Facebook Transcoder
Last Updated :
31 Jan, 2023
Transcoder was proposed by researchers at Facebook in September 2020 in the paper titled “Unsupervised Translation of Programming Languages”. The goal of the project was to train AI to understand the code in a different language and able to convert the code from one language to another. Many of the companies have code base in old programming languages like COBOL, and if they want to shift their codebase to newer programming languages like Java, C++, or Python, they required a lot of money and effort to do that. In that case, Transcoder can save a lot of resources.
Model :
For TransCoder, the authors use a sequence-to-sequence (seq2seq) model with attention. The seq2seq architecture is consists of an encoder and a decoder with a transformer architecture. The authors use a single shared model for all programming languages. For training the model they proposed three principles:
- Cross Programming language model (XLM) Pre-training: Pre-training is an important part as it ensures that if a different piece of code expressing the same instruction should be mapped to the same representation regardless of programming language. The author observed that pre-training with masked language modeling objective leads to significant improvements in pre-training on monolingual source code
- De-noising Auto Encoding: Since the XLM pre-training generates high-quality embedding for the encoder architecture but still, the decoder lacks the training to translate the code. Therefore, the model trained with Demising -Encoding objective where the model is trained to predict a sequence of tokens given a corrupted version of that sequence.

**Parts of the exercise:**
(1) According to the TransCoder passage, when did Facebook researchers propose Transcoder?
(2) Pick up the TransCoder passage right after its last sentence and keep writing it.
The items after this point have nothing to do with the TransCoder passage.

**Information given:**
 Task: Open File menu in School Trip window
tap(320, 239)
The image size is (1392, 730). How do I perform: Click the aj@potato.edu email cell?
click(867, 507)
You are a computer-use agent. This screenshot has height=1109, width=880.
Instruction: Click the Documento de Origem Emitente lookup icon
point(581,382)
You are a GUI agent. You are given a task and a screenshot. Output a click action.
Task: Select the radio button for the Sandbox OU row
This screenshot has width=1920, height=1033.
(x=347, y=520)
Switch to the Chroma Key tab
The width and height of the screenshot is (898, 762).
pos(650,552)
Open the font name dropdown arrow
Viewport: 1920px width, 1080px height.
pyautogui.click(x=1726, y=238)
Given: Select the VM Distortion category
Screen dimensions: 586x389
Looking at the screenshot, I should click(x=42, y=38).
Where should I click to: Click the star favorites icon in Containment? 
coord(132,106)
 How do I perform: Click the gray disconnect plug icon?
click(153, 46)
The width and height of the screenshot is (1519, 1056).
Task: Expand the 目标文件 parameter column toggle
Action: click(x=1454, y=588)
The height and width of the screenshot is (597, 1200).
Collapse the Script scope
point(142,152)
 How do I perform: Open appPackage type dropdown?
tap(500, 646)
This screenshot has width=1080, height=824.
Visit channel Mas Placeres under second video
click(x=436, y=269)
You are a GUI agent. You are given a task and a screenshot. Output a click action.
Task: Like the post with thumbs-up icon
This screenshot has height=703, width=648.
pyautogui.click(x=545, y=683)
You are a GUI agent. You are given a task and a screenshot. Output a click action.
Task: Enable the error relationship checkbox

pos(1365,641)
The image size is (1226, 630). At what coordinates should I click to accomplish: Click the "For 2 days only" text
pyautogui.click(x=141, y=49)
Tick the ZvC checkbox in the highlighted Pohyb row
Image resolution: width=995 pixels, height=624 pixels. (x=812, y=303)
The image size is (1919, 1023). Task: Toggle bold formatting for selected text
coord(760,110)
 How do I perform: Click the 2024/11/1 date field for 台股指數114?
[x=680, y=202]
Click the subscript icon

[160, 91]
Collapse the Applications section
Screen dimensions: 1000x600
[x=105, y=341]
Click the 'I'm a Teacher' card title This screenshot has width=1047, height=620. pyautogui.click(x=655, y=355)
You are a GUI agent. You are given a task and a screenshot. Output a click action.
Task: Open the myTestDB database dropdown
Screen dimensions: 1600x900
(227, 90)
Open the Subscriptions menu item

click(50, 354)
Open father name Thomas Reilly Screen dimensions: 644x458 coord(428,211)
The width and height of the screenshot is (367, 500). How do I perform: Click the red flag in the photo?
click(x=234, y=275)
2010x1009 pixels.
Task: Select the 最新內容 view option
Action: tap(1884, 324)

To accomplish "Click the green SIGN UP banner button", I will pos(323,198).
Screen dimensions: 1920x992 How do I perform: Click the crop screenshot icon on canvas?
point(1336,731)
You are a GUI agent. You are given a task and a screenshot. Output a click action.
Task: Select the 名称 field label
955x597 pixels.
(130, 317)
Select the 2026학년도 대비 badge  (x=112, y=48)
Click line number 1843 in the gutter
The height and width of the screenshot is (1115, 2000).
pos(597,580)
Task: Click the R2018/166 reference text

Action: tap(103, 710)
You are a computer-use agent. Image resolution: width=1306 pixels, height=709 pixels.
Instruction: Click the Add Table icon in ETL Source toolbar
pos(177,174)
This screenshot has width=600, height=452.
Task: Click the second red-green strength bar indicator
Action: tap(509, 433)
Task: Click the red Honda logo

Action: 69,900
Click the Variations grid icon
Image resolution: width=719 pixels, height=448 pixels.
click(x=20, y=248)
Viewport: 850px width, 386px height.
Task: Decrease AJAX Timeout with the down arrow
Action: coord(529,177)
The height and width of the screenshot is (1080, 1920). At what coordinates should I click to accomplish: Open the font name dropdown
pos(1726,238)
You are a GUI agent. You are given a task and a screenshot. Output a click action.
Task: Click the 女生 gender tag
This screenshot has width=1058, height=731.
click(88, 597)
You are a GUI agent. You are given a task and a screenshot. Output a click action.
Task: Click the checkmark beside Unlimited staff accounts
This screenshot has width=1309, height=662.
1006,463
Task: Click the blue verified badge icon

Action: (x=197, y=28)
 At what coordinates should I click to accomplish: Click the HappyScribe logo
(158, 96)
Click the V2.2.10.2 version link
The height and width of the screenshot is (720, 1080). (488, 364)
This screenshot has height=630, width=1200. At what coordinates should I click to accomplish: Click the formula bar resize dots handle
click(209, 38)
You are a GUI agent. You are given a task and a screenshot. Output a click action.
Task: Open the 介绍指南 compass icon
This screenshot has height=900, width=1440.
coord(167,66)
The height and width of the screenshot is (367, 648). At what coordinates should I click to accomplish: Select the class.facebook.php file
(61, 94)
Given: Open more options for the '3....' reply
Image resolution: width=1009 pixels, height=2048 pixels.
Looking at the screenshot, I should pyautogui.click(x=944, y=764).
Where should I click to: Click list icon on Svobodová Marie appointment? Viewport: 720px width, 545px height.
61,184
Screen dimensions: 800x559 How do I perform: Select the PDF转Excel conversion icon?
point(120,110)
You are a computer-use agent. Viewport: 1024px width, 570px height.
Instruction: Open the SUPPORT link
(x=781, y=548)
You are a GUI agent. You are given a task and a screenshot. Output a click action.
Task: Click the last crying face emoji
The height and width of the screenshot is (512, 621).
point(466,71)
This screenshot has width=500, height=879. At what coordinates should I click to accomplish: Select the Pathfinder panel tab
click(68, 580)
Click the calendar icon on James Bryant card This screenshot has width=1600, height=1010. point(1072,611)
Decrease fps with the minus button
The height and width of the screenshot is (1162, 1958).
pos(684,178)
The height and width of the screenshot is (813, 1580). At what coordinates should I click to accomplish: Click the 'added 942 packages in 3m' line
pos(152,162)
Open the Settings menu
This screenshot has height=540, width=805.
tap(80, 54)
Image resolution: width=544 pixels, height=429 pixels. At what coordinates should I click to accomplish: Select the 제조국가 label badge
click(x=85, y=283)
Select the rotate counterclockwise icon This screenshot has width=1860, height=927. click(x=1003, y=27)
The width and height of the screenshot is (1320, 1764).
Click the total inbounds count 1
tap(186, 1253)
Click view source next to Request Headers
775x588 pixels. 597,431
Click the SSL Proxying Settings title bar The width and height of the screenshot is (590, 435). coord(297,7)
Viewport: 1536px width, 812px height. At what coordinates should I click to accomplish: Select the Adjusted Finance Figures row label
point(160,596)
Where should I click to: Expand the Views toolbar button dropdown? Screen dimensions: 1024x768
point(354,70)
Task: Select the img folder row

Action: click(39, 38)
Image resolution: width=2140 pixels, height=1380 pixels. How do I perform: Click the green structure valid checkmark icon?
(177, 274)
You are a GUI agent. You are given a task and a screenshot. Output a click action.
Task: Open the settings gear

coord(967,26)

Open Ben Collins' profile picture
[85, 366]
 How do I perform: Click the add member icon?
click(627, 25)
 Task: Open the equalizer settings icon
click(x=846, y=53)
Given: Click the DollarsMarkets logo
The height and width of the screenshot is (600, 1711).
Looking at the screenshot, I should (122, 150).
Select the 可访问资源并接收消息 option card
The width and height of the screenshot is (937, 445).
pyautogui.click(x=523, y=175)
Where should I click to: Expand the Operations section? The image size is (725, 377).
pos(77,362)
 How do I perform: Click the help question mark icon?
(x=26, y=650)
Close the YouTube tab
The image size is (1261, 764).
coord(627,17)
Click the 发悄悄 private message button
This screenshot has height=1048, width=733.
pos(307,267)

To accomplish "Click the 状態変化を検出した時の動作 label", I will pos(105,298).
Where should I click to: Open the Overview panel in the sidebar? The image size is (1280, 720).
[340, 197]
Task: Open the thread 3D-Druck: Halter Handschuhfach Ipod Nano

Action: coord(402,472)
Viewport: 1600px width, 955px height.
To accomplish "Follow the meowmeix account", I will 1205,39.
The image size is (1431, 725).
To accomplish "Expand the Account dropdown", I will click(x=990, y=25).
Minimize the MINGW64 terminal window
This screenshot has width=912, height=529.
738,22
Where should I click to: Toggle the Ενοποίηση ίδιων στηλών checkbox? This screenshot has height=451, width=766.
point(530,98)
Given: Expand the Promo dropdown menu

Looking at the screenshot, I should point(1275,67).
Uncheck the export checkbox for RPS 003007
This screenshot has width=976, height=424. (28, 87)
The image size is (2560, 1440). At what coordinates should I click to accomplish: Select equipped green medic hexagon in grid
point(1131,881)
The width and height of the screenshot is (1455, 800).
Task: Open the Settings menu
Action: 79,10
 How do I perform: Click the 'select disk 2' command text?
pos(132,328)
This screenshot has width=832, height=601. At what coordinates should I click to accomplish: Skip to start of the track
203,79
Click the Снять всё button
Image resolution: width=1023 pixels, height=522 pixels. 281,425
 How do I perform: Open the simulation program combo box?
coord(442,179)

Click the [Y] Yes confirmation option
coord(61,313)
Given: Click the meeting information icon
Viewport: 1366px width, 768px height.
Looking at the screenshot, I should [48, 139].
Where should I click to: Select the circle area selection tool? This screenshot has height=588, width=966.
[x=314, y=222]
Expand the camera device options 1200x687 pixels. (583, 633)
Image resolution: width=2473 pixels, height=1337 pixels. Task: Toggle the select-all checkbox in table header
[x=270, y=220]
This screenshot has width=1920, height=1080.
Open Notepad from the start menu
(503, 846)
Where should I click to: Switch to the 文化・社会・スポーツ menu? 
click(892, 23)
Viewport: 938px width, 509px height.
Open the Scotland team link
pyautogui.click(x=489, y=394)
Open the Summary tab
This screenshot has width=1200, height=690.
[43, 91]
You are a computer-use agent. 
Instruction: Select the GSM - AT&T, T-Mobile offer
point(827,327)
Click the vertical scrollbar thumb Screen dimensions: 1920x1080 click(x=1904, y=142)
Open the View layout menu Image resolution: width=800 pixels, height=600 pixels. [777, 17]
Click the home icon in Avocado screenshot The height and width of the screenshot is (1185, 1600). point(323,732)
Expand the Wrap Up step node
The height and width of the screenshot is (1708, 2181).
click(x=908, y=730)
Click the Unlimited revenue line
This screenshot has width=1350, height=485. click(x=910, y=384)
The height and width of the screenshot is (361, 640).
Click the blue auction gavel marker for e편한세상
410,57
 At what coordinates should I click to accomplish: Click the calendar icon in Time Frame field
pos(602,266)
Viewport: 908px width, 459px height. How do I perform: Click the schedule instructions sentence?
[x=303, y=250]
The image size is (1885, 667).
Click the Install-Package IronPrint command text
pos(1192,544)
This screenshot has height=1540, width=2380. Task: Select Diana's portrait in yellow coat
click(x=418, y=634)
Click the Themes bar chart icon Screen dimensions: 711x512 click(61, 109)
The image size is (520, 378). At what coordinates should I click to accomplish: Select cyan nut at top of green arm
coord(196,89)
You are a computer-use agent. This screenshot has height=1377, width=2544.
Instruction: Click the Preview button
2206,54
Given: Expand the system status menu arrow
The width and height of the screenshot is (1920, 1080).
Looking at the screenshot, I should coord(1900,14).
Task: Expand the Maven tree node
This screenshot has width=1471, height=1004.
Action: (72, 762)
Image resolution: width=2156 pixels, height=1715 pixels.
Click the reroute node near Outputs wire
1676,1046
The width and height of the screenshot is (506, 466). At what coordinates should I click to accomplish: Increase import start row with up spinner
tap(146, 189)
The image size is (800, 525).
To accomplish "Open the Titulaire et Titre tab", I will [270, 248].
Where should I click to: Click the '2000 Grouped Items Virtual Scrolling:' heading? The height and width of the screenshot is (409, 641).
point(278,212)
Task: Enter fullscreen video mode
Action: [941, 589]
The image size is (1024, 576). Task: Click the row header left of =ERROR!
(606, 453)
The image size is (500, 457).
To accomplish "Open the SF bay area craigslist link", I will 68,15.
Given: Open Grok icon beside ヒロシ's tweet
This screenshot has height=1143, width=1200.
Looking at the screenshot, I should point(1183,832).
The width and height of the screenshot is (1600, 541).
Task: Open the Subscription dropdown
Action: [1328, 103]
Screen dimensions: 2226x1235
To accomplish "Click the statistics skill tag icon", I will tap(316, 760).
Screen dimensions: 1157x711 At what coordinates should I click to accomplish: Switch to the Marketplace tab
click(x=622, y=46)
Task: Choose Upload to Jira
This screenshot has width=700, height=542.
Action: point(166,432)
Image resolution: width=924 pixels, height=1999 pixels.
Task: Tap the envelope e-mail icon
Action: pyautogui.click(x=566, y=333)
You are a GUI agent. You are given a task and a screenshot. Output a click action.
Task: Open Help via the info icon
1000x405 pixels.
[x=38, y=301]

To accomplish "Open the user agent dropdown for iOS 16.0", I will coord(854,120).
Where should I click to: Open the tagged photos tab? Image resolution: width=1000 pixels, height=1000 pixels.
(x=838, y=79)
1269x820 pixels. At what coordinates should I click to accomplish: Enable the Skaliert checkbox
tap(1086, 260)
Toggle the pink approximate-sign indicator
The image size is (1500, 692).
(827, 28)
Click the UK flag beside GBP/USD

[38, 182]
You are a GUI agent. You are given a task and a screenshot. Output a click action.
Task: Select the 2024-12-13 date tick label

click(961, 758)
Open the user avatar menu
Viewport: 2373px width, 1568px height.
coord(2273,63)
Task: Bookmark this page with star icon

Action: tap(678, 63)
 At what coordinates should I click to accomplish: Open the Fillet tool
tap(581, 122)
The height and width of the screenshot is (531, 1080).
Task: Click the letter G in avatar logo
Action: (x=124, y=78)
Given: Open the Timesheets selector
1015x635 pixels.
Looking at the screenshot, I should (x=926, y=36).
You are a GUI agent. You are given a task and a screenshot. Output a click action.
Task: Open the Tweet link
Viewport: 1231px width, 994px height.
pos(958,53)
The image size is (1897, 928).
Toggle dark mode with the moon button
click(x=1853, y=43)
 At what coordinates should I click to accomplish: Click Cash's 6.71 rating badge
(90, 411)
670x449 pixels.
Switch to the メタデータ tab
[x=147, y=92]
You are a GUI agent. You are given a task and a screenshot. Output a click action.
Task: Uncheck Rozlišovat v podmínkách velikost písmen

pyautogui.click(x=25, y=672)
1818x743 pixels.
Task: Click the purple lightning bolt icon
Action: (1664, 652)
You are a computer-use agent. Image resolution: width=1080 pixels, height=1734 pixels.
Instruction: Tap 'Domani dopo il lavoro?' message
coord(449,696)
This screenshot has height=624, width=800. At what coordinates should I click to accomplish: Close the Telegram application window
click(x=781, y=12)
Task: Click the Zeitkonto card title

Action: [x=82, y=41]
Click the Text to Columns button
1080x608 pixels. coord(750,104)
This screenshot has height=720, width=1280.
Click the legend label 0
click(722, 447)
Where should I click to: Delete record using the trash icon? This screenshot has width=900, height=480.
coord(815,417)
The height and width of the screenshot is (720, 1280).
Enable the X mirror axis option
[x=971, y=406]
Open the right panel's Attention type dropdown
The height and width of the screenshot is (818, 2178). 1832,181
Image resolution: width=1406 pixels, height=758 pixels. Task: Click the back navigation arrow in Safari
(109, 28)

**Answers for the exercise:**
(1) September 2020

(2)
- Back Translation: In practice, XLM pre-training and denoising auto-encoding alone is enough to generate translations. However, the quality of these translations tends to low, as the model is never trained to translate functions from one language to another. To address this issue, the authors use the back-translation method. This back-translation method is commonly used where we have a large monolingual (of one language) dataset. In this method, the model is trained to translate source to target and vice- versa parallelly.
Datasets and Training details:
- Training Architecture: The authors use transformer architecture with 6 layers, 8 attention heads, and set the dimensionality of the model to 1024. They use a single encoder and a single decoder for all programming languages. After pre-training, the authors trained the model with Denoising Auto Encoding and Back translation objective alternatively. For optimizing the model, the authors use Adam Optimizer.
- Preprocessing: The authors use javalang tokenizer for Java, tokenizer of the standard library for Python, and the clang tokenizer for C++. These tokenizers ensure that meaningless modifications in the code do not have any impact on the tokenized sequence.
t-SNE visualization of cross-lingual token embedding. Embedding of Similar token in a different language are closer to each other
- Datasets Used: For training, the authors use the Github public dataset available on Google BigQuery and filter the repositories which permit redistribution of parts of projects and select java, python, and C++ codes. The authors use function level code for training evaluation because they are short enough to fit in a single batch and allows easy evaluation by using the output generated from that function. For validation and testing, the authors used multiple language solutions for problems on the GeeksforGeeks platform.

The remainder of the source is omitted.